╭──

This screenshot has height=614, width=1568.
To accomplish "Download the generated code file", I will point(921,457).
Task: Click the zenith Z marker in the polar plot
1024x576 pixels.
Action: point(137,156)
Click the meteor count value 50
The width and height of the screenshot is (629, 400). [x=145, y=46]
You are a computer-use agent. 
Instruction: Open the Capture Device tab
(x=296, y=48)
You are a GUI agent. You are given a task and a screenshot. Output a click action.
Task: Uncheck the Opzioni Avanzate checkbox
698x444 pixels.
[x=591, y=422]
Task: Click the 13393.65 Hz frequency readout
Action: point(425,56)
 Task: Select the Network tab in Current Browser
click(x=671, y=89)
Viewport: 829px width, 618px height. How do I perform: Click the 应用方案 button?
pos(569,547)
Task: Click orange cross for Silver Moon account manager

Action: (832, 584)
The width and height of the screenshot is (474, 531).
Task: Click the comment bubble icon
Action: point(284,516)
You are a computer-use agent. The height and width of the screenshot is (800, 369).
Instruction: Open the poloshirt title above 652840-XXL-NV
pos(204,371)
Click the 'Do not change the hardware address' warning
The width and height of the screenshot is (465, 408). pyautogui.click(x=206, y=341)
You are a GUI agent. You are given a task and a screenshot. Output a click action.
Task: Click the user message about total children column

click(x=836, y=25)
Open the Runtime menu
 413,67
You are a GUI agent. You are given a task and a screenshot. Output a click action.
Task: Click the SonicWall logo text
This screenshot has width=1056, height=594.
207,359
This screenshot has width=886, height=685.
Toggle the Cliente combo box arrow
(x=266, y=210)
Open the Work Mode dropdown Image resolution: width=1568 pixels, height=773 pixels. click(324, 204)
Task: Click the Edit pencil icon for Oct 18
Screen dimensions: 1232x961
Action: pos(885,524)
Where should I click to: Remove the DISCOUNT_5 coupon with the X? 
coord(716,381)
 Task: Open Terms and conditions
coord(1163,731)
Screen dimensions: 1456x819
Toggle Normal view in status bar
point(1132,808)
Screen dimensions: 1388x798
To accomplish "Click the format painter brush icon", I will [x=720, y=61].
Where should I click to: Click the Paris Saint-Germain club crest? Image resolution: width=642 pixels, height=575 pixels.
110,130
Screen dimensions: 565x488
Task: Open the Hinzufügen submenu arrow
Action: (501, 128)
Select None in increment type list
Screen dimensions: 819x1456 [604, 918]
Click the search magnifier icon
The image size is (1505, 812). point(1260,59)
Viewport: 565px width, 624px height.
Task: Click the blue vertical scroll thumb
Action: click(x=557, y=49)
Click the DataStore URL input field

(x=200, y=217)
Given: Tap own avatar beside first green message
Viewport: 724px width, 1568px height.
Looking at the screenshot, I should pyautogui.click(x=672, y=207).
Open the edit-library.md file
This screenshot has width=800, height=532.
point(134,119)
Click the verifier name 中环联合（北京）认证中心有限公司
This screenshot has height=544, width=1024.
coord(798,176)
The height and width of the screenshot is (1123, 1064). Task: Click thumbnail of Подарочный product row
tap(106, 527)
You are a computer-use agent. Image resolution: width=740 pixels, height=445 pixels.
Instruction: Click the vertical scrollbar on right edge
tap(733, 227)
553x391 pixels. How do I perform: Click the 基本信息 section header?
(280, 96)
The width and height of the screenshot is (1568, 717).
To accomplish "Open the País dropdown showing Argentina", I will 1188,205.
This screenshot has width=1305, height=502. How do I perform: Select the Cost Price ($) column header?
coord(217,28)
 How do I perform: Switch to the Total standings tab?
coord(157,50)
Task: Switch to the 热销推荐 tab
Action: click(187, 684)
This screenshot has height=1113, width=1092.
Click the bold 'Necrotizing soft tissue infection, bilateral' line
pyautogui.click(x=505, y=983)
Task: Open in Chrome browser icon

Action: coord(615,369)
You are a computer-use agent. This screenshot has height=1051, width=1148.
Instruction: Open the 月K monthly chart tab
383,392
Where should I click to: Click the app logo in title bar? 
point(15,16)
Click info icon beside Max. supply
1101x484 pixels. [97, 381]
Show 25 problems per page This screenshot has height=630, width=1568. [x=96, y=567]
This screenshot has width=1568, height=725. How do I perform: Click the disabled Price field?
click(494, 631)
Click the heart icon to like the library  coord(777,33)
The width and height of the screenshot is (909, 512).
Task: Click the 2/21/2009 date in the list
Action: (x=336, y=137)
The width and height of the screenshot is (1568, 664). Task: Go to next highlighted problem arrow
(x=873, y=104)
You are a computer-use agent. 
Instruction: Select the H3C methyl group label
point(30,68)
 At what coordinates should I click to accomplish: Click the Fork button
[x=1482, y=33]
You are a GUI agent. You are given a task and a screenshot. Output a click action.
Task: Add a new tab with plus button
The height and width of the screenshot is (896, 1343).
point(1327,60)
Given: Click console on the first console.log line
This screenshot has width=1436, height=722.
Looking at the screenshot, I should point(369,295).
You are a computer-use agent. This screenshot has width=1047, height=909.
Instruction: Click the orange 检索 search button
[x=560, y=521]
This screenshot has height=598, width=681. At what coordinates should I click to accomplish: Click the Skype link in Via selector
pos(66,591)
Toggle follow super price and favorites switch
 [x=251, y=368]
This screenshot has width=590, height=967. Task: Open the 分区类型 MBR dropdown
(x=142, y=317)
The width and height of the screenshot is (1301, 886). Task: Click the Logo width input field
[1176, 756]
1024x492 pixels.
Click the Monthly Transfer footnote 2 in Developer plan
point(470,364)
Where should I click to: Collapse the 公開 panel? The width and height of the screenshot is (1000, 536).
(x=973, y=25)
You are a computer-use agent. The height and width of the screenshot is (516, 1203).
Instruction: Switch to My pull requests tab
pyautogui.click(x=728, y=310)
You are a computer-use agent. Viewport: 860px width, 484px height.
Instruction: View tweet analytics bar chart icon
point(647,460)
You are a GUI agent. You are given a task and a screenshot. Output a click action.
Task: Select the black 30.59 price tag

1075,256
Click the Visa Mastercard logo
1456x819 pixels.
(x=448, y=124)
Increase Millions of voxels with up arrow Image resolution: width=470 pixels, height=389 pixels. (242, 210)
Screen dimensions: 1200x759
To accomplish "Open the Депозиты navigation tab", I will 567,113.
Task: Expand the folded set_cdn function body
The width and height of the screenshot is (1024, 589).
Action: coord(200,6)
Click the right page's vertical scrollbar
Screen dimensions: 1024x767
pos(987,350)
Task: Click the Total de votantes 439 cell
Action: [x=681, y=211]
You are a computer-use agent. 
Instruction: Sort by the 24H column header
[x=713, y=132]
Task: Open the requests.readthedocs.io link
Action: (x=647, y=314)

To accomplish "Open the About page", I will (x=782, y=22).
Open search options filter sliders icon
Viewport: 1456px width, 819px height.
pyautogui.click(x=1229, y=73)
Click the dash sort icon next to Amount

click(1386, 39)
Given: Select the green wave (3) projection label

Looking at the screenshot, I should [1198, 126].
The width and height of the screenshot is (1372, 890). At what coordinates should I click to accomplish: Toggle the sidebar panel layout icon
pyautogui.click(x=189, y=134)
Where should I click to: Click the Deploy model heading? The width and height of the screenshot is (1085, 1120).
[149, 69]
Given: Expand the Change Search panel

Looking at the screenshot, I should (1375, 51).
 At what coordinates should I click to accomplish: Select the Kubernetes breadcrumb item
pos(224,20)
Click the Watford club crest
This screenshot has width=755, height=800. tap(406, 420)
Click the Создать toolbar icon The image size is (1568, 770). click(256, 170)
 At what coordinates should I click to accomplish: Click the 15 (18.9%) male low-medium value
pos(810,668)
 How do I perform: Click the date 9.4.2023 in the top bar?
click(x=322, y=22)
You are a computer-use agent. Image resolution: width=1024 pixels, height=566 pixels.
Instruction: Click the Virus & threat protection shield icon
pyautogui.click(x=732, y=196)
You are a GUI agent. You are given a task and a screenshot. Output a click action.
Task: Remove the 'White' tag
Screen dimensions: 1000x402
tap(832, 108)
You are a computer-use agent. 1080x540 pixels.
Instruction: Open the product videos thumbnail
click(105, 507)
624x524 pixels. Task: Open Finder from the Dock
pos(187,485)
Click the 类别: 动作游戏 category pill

╰──

-- The task --
Take the entries above and copy them exactly from the first line through the line with "Open the Work"; leave out every line after it.

-- Task solution --
This screenshot has height=614, width=1568.
To accomplish "Download the generated code file", I will point(921,457).
Task: Click the zenith Z marker in the polar plot
1024x576 pixels.
Action: point(137,156)
Click the meteor count value 50
The width and height of the screenshot is (629, 400). [x=145, y=46]
You are a computer-use agent. 
Instruction: Open the Capture Device tab
(x=296, y=48)
You are a GUI agent. You are given a task and a screenshot. Output a click action.
Task: Uncheck the Opzioni Avanzate checkbox
698x444 pixels.
[x=591, y=422]
Task: Click the 13393.65 Hz frequency readout
Action: point(425,56)
 Task: Select the Network tab in Current Browser
click(x=671, y=89)
Viewport: 829px width, 618px height. How do I perform: Click the 应用方案 button?
pos(569,547)
Task: Click orange cross for Silver Moon account manager

Action: (832, 584)
The width and height of the screenshot is (474, 531).
Task: Click the comment bubble icon
Action: point(284,516)
You are a computer-use agent. The height and width of the screenshot is (800, 369).
Instruction: Open the poloshirt title above 652840-XXL-NV
pos(204,371)
Click the 'Do not change the hardware address' warning
The width and height of the screenshot is (465, 408). pyautogui.click(x=206, y=341)
You are a GUI agent. You are given a task and a screenshot. Output a click action.
Task: Click the user message about total children column

click(x=836, y=25)
Open the Runtime menu
 413,67
You are a GUI agent. You are given a task and a screenshot. Output a click action.
Task: Click the SonicWall logo text
This screenshot has width=1056, height=594.
207,359
This screenshot has width=886, height=685.
Toggle the Cliente combo box arrow
(x=266, y=210)
Open the Work Mode dropdown Image resolution: width=1568 pixels, height=773 pixels. click(324, 204)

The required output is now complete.